Talks over US aid to Israel stall over missile shield, defense industry preferences

© Baz Ratner
Negotiations between the US and Israel over a new military aid package have hit a snag: While Israel demands dedicated missile defense funding, Washington insists US defense contractors should benefit more from the deal, according to leaks from officials.

The current aid package amounts to $30 billion, and is set to expire in 2018. Israel is asking for almost $10 billion more from the new arrangement. Washington is offering a smaller increase, while insisting that the greater share of the aid – and eventually all of it – be spent on purchases from US defense contractors rather than domestically, Reuters reported, citing several US and Israeli officials speaking on condition of anonymity.

Part of the increase requested by Israel would be ensuring a dedicated stream of funding for the missile defense systems, currently funded by ad-hoc resolutions of the US Congress, separately from the military aid package. Israel is asking for at least $3.7 billion a year under the new memorandum of understanding (MOU), officials told Reuters.

Last month, the White House said that its proposal was the “largest single pledge of military assistance to any country in US history,” without specifying an amount. According to officials that spoke to Reuters, the US counter-offer has been between $3.5 and $3.7 billion per year, but it was not clear whether this included any money for missile defense. Washington reportedly offered $4.5 billion a year in July 2015, following the nuclear deal with Iran that Israel remains opposed to.

However, US President Barack Obama wants to ensure that more of the aid is spent on US-made weapons, according to officials who spoke to Reuters. The current arrangement allows Israel to spend 26.3 percent of the aid on its own defense industry, amounting to some $800 million a year. Washington wants to gradually phase out that provision, so that by the end of the 10-year term all of the funds would go to US defense contractors instead.

The Israeli defense industry actually manufactures and sells several advanced systems to the US, such as the Litening precision targeting system and technology used in the Joint Helmet-Mounted Display system for F-22 fighter pilots, according to Wired.

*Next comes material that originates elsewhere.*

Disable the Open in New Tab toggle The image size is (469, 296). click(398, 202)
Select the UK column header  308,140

Israel’s cozy relationship with the Pentagon also means the country will be the only buyer of the F-35 Lightning II jet allowed to modify the pricey, next-generation fighters and service them locally, the magazine reported.

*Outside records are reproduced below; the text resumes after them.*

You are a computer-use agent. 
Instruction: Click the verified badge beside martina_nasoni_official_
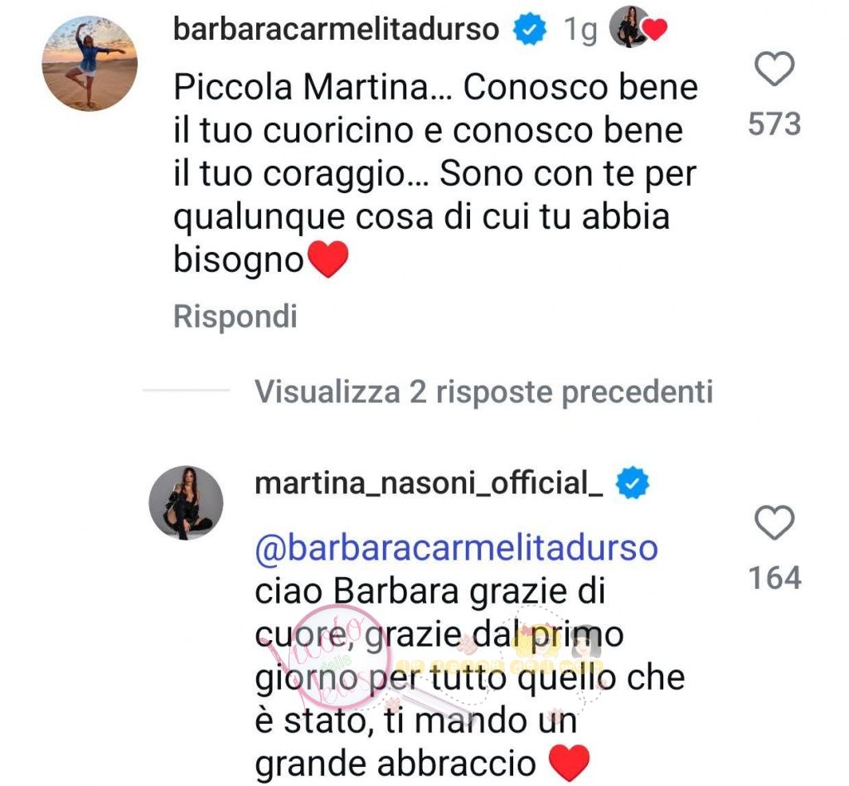[633, 483]
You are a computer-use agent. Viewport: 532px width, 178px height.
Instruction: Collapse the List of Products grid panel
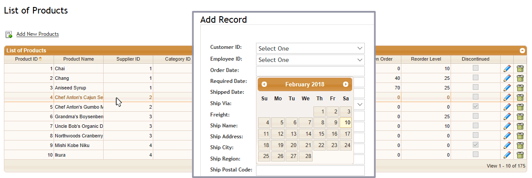pyautogui.click(x=522, y=51)
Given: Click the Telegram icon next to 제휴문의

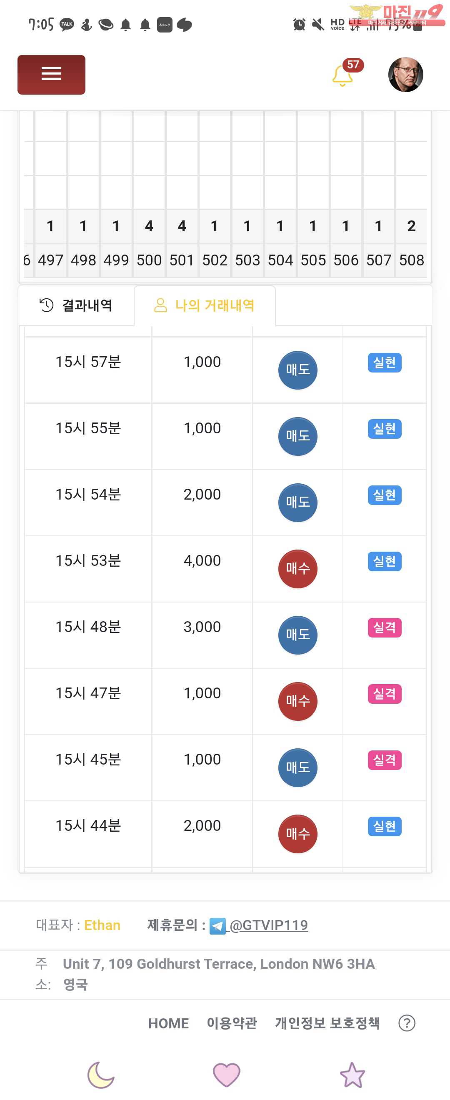Looking at the screenshot, I should click(217, 926).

In official statements to Reuters, both the US and Israel have said only that the talks were ongoing and refused to offer any details. The agency’s revelations come as Israel celebrates Independence Day (Yom Ha’atzmaut).

Meanwhile, Israeli media report that the Republican presidential candidate Donald Trump is expected to visit the country after locking up the nomination at the party convention in July. Trump campaign officials have shrugged off the rumors.  

Though the billionaire businessman has pledged his friendship and support to Israel, one of Trump’s top foreign policy advisers, Jeff Sessions of Alabama, was among the 17 Senators that did not sign last month’s letter urging the White House to increase military aid to the Jewish state.